Schrödinger always did whatever he felt like doing. Maybe that's why I got annoyed by his out-forwardness sometimes. I was nervous after my mean-sounding words had left me. I could never tell how he would react towards my disrespectful person, but Schrödinger looked like he'd just received the greatest compliment in the world. He leaned in towards me and both of my cheeks and lastly my lips.

His both hands were placed on my shoulders when he made the last act. His lips felt like two pieces of smooth grapes, pressing themselves lightly to my mouth and it felt like a lifetime in comparison with the other nippy kisses. Yet, I liked this kiss way more than the sloppy peck mixed with apple and alcohol from our history. When he pulled away, he stared with half-lidded eyes at me and I'm sure I was looking like that too, only with a grimace from shock and an extreme blush tinting my hot cheeks.

"Stop spitting venom on me Lydia." he mumbled with a lazy grin. He said it just like someone would tell their partner to "stop being so cute".

"You'll find out soon enough." he said, letting go of my shoulders.

It was like he just pulled away a rug underneath my feet. I normally would've been confused with his mysterious words but his kisses had left so much pressure in my heart and soul that his late words didn't even have any effect on me at all. I didn't want it to stop here. He was still glancing at me with weird quietness and his hands that had felt like godsends on my shoulders had left the area underneath my ears cold and lonely.

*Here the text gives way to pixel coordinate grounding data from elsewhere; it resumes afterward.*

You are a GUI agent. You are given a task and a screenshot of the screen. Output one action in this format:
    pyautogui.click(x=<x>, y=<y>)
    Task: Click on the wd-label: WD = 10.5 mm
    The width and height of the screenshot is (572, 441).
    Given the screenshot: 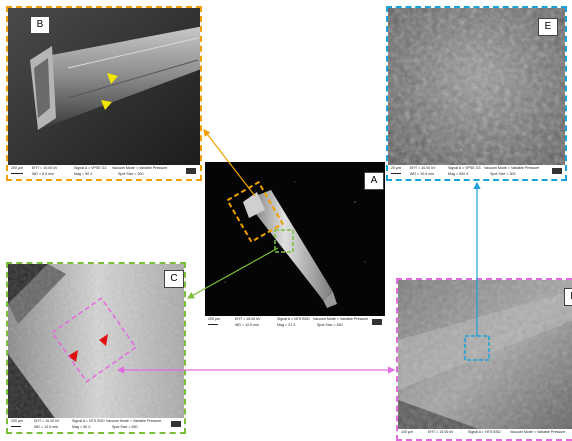 What is the action you would take?
    pyautogui.click(x=422, y=174)
    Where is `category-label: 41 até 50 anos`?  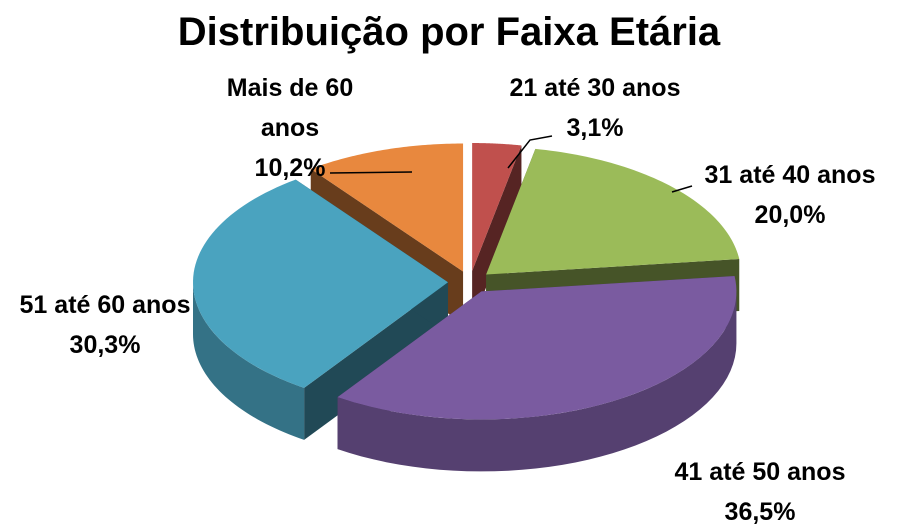 category-label: 41 até 50 anos is located at coordinates (760, 472). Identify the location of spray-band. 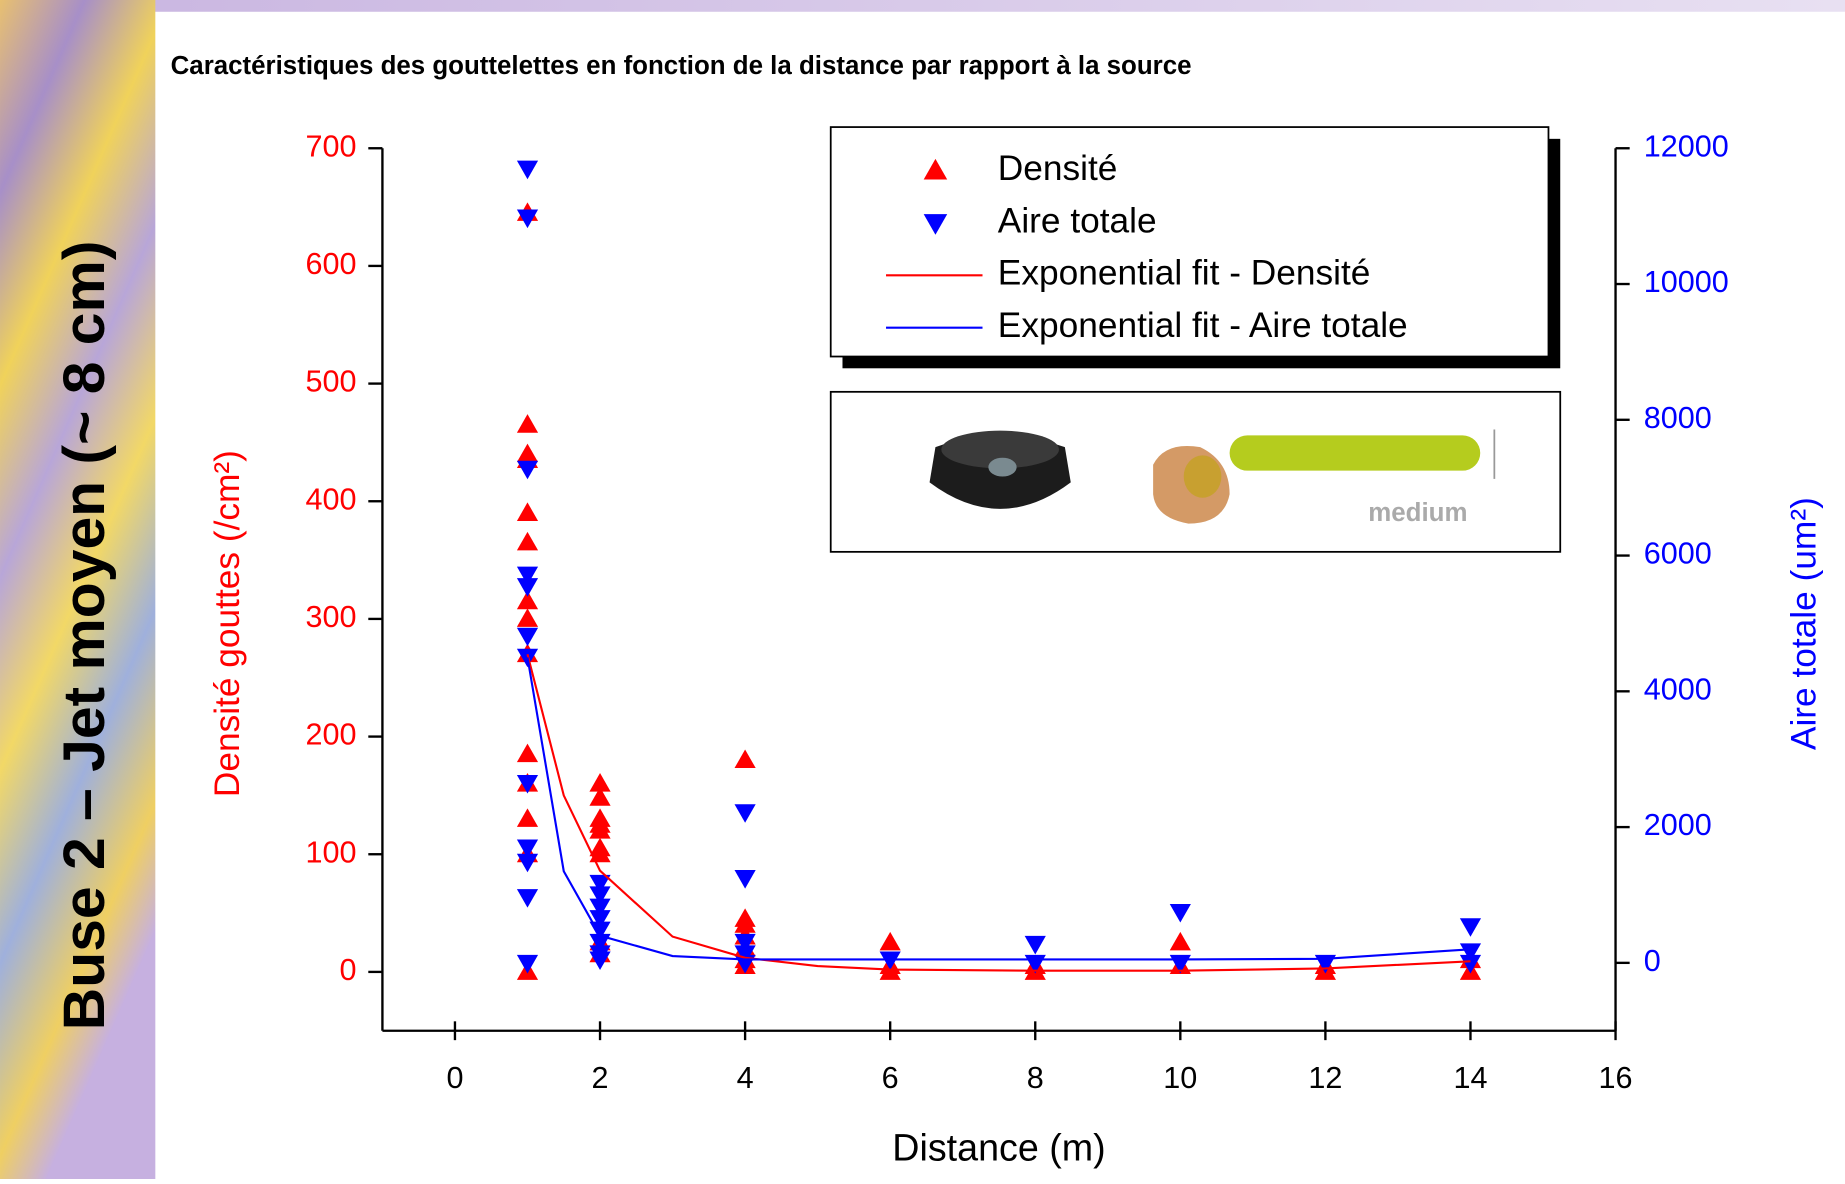
(1355, 453).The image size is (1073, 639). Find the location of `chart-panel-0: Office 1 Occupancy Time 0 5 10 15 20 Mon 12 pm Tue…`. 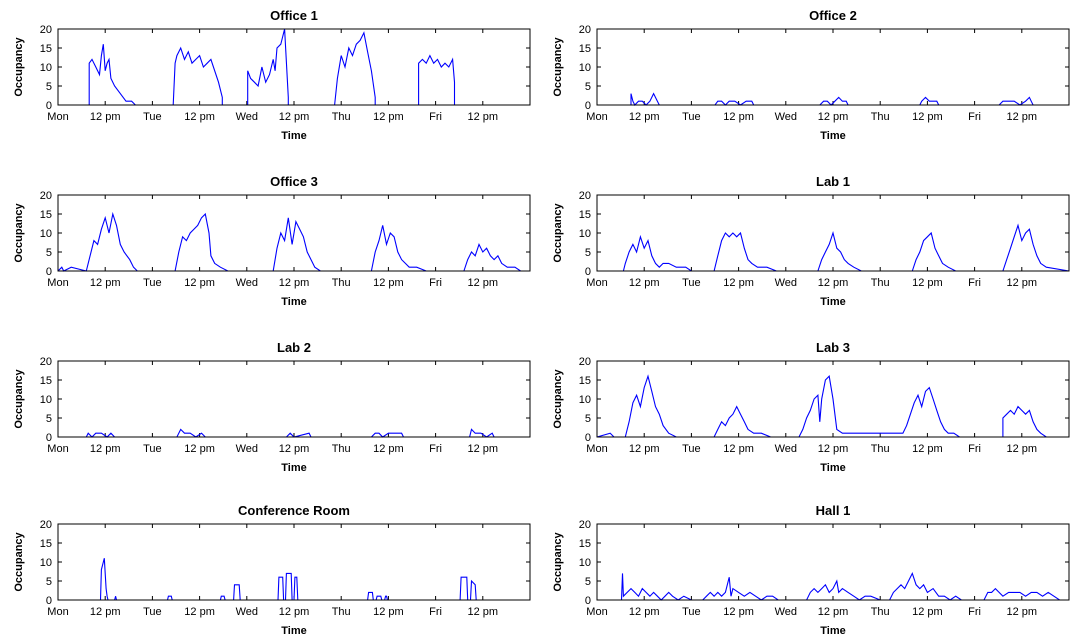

"Why are you looking at me like that?" Schrödinger asked as he grinned cheekily; his hand reached up to scratch the back of his head. My eyes were glued to the bare skin on his raised arm that processed sufficient muscles that highlighted pale, almost invisible veins that decorated elbow to glove. His smile was so great that he'd closed his eyes. He seemed so real to me then. He wasn't just a strange creature or a freak in the absurdness of Millennium Organization. He was a person with a body and with limbs and skin and bones; a body that could be warm and that could bleed.

He was beautiful. Without thinking; I stepped towards him, cupped his face with my bare hands, and I kissed him.

I don't know what came over me. It was just something with him today that didn't make me want to turn my back on him like I've done so many times. His messy hair looked more messy than usual, and his illuminating pink eyes shone like rubies underneath thick bangs of hair with that dark shade of blonde, reminding me of sand. The two small pieces of black fur were permanently placed in perfect sync on top of his odd haircut that would look ridiculous on somebody else, but fit him perfectly.

His sharp elbows will forever play tricks on my mind and his mysterious capableness will remain unknown underneath his dressed hands. Don't even mention the Swastika, of course, that wanted to be burned and forgotten. He was such an odd boy with imperfections and features and peculiarities, but he would always – in one way or another – have something adult and masculine thrown over him, and today, his cheekbones were seen once again.

He was no longer a child; the burning emotions in his eyes were serious and genuine.

He was a member of the Millennium Organization, a fine man - A fine man dressed in a Hitler Youth uniform.